#### INSTRUCTIONS FOR THE TASK:
Reproduce the records verbatim, from the line containing "Tap the lock icon beside playsport.cc" through the line containing "pyautogui.click(x=260, y=126)", including both of those lines.
=====
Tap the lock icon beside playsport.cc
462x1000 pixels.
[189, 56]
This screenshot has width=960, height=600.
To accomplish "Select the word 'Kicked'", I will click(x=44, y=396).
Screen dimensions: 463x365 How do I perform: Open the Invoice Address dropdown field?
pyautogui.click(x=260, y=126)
=====
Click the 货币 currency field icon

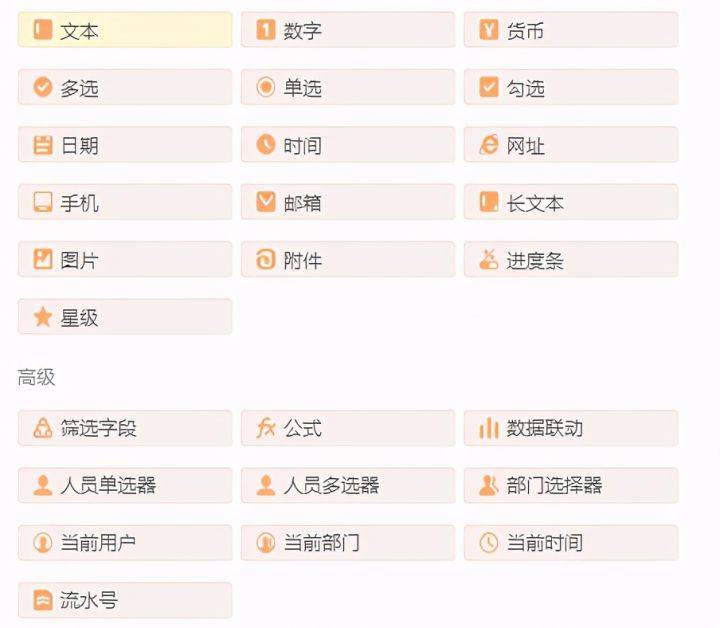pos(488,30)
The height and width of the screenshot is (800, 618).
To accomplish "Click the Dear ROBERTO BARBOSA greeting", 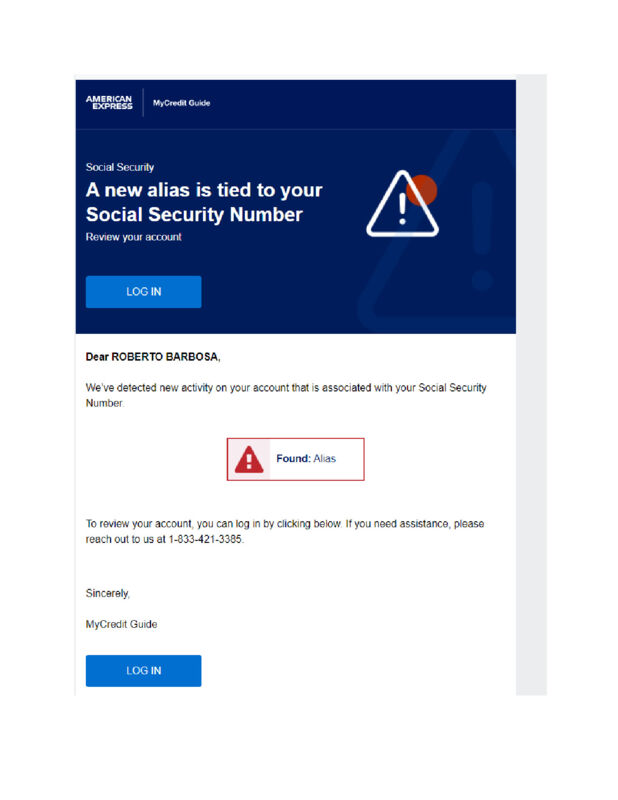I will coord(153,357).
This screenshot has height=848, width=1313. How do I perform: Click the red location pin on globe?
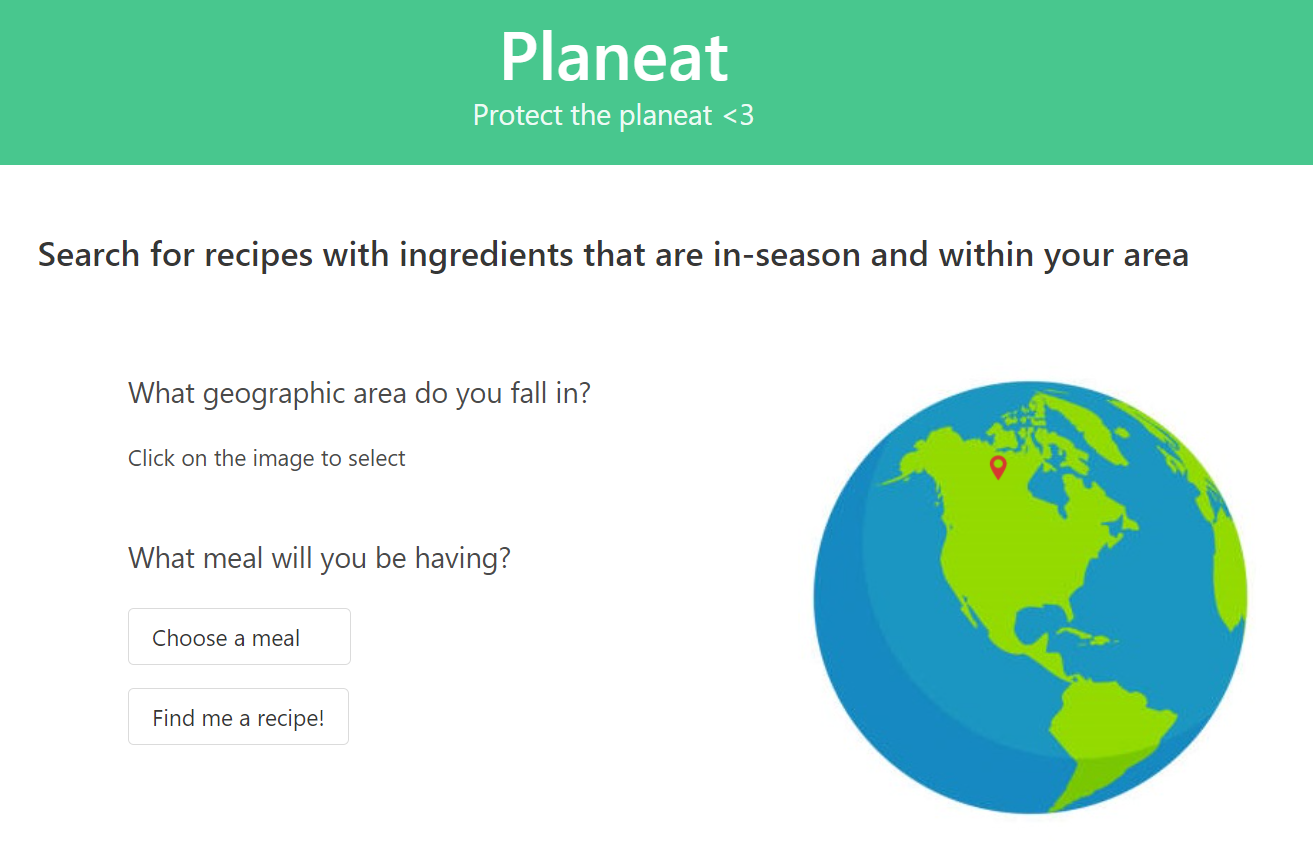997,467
=====
#### ANSWER TO THIS TASK:
Tap the lock icon beside playsport.cc
462x1000 pixels.
[189, 56]
This screenshot has width=960, height=600.
To accomplish "Select the word 'Kicked'", I will click(x=44, y=396).
Screen dimensions: 463x365 How do I perform: Open the Invoice Address dropdown field?
pyautogui.click(x=260, y=126)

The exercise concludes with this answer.